If you’re infatuated by “celebrity” and “signature” golf design, you’ll love the new 27 Club in suburban Tianjin, China.
Borrowing an idea initiated at Legends Golf & Safari Resort in Limpopo Province, South Africa, 27 Club is a posh private retreat that features 27 holes, 26 of them designed by famous male golfers -- Tom Watson, Johnny Miller, John Daly, and Greg Norman among them -- and one by a woman, Annika Sorenstam. It’s China’s latest example of high-concept golf development, a grab-bag of holes by abundantly marketable assets that the developer, Pacific Links International, has gathered primarily to sell real estate in what’s been described as a “six-star international golf resort and high-end residential community.”
27 Club opened last month, on part of a 425-acre spread that was formerly home to Yangliuqing Golf Club. As best I can determine, Yangliuqing opened in 2006 and was subsequently remodeled by Scottsdale, Arizona-based Schmidt-Curley Design, though obviously not to PLI’s standards. PLI reportedly moved 1 million cubic meters of earth to create the new complex, and it hired not just one but two bona-fide course designers -- Tom McBroom, a Canadian, and Beau Welling, an American -- to unify the celebrities’ disconnected design ideas into a coherent whole.
27 Club is PLI’s inaugural attempt to bring what it calls “luxury, Western-style golf” to China, a nation where the sport has become a veritable enemy of the state. But PLI doesn’t figure to risk building new courses that might someday be declared illegal and then razed. Over the next three to five years, it aims to acquire a dozen run-of-the-mill golf properties in the Beijing and Tianjin areas, enlist starchitects to oversee makeovers, and operate them as the Pacific Links 27 Club. The chain will also be incorporated into PLI’s membership program, which offers access to more than 100 high-profile golf venues in at least a dozen nations.

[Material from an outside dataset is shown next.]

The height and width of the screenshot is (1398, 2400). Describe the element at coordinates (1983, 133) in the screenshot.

Most likely, the second course in PLI’s Chinese chain will emerge in metropolitan Beijing, on property formerly occupied by Beijing Tian’an Holiday Golf Club. PLI has hired Tiger Woods to create a layout that, in its words, “will stand the test of time and be one of the most prestigious courses in China, and even Asia.” Welling is probably working on the layout in Beijing as well, for he generally serves as Tiger Woods’ “ghost” designer.

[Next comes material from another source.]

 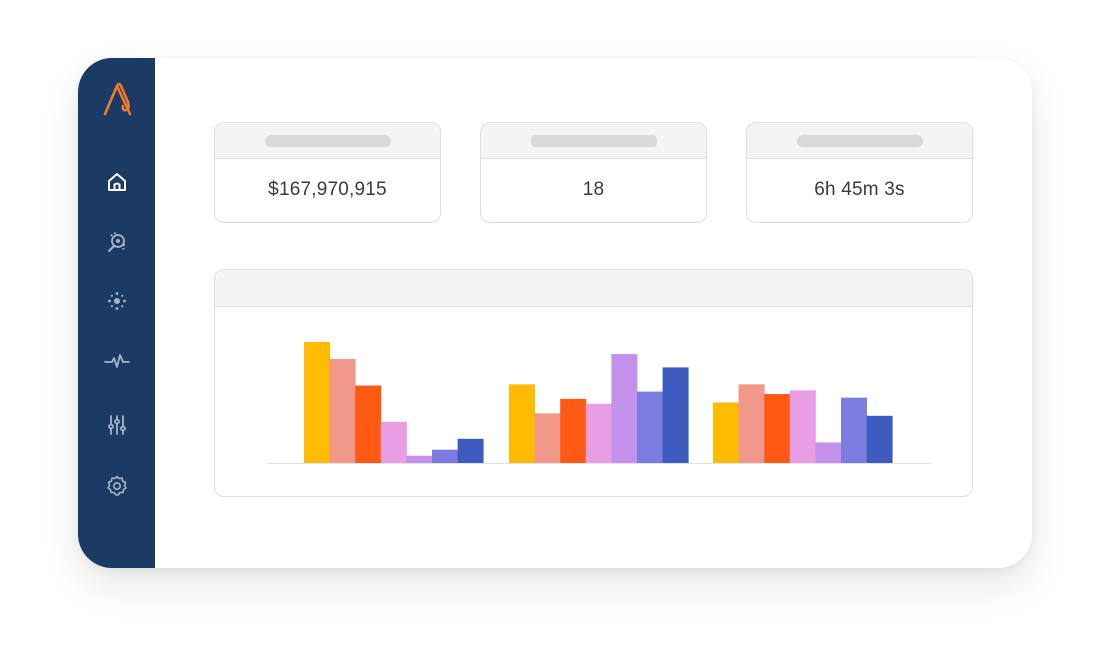 I want to click on nav-filters, so click(x=117, y=425). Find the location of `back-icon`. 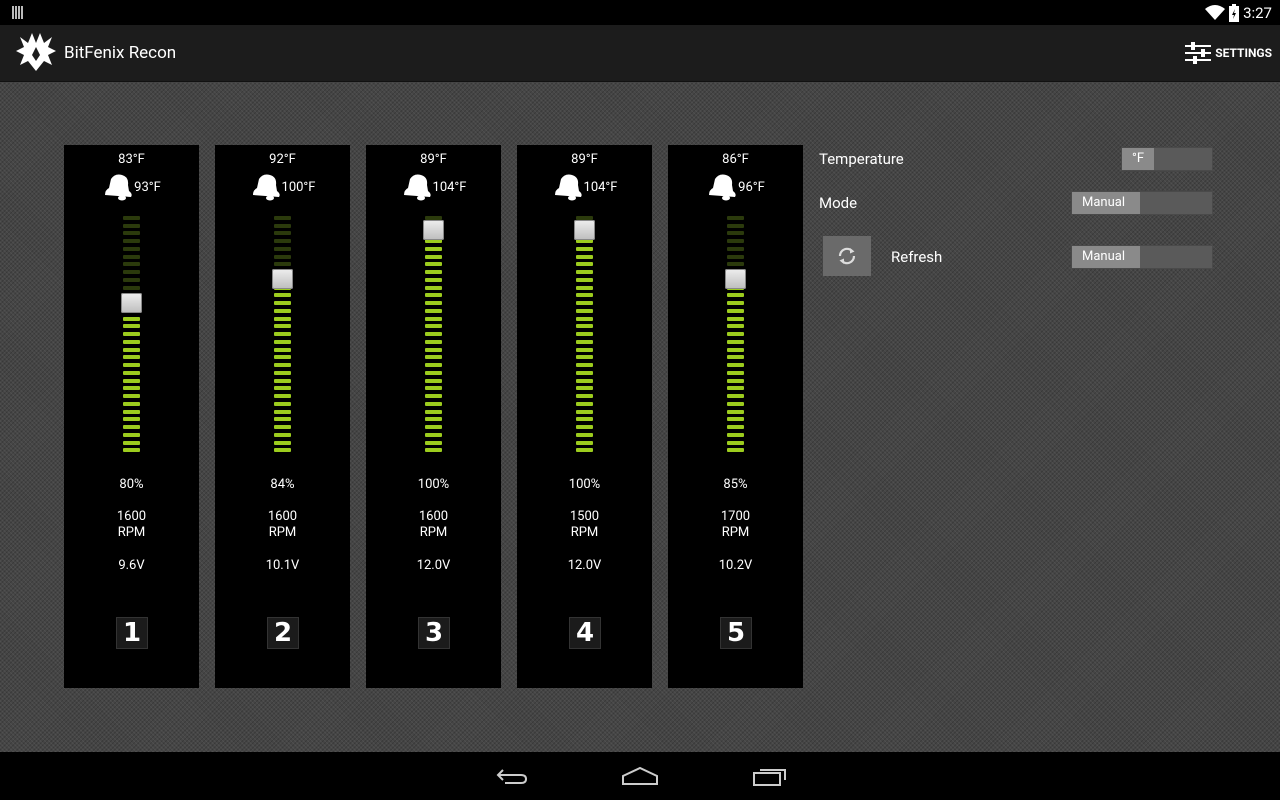

back-icon is located at coordinates (512, 776).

In a press release, McBroom touts 27 Club as “an exceptional golf course and certainly one of the best in China.” The world’s architecture critics have yet to weigh in.

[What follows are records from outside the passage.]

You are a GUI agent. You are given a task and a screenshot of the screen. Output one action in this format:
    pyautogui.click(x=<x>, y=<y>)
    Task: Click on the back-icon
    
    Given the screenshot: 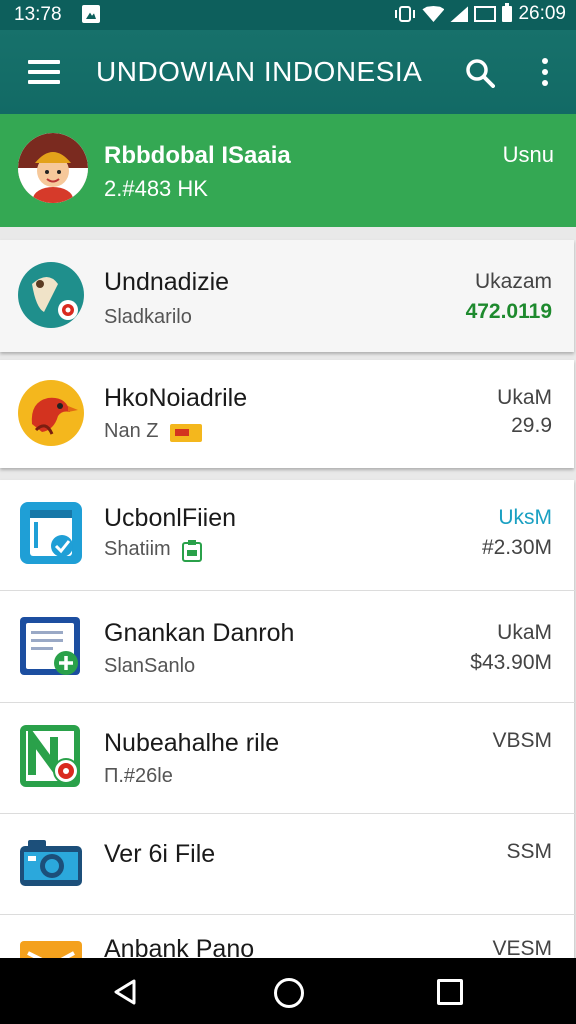 What is the action you would take?
    pyautogui.click(x=125, y=992)
     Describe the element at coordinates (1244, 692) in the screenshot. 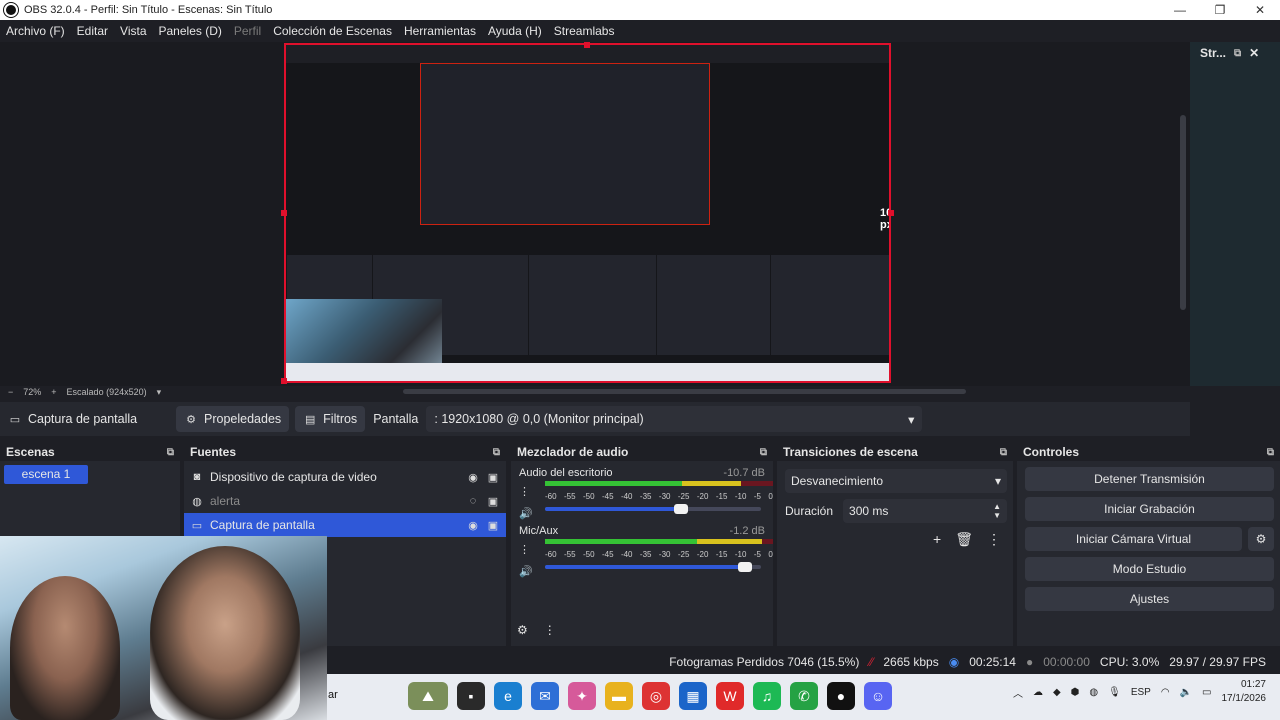

I see `clock: 01:27 17/1/2026` at that location.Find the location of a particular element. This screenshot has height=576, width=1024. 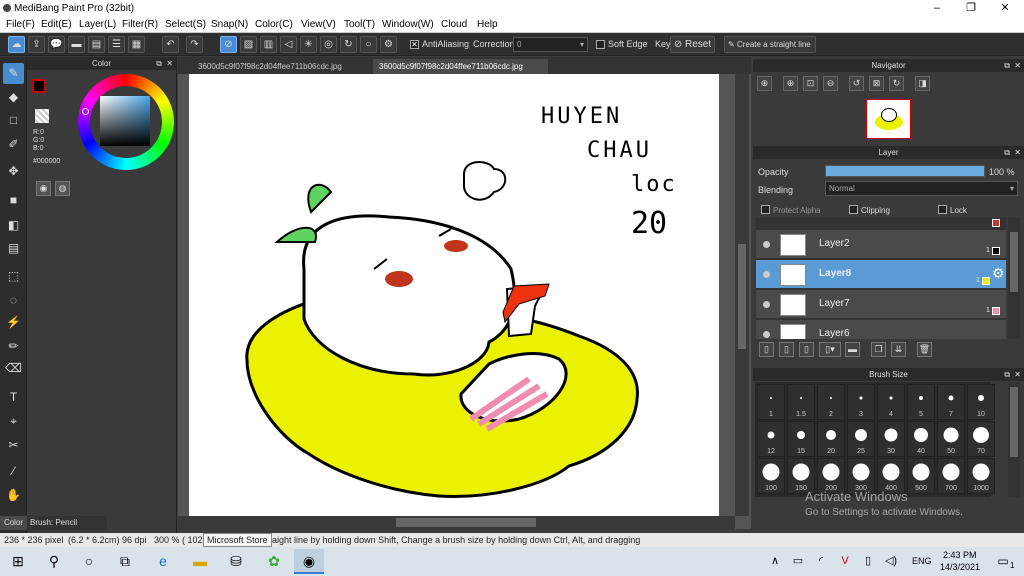

comment-icon: ▬ is located at coordinates (76, 44).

Gifts of Gab: It appears that we can cross India off our list of potential development hot spots. “India is gone,” Ron Fream says in the August 2015 issue of Asian Golf. Fream, one of the world’s most-traveled golf architects, blames the problem on issues that have long plagued golf development in India, namely fast-evaporating water supplies and the difficulties involved in assembling land. “Together with these factors and the stifling Indian bureaucracy,” he notes, “everything points to a dead end.”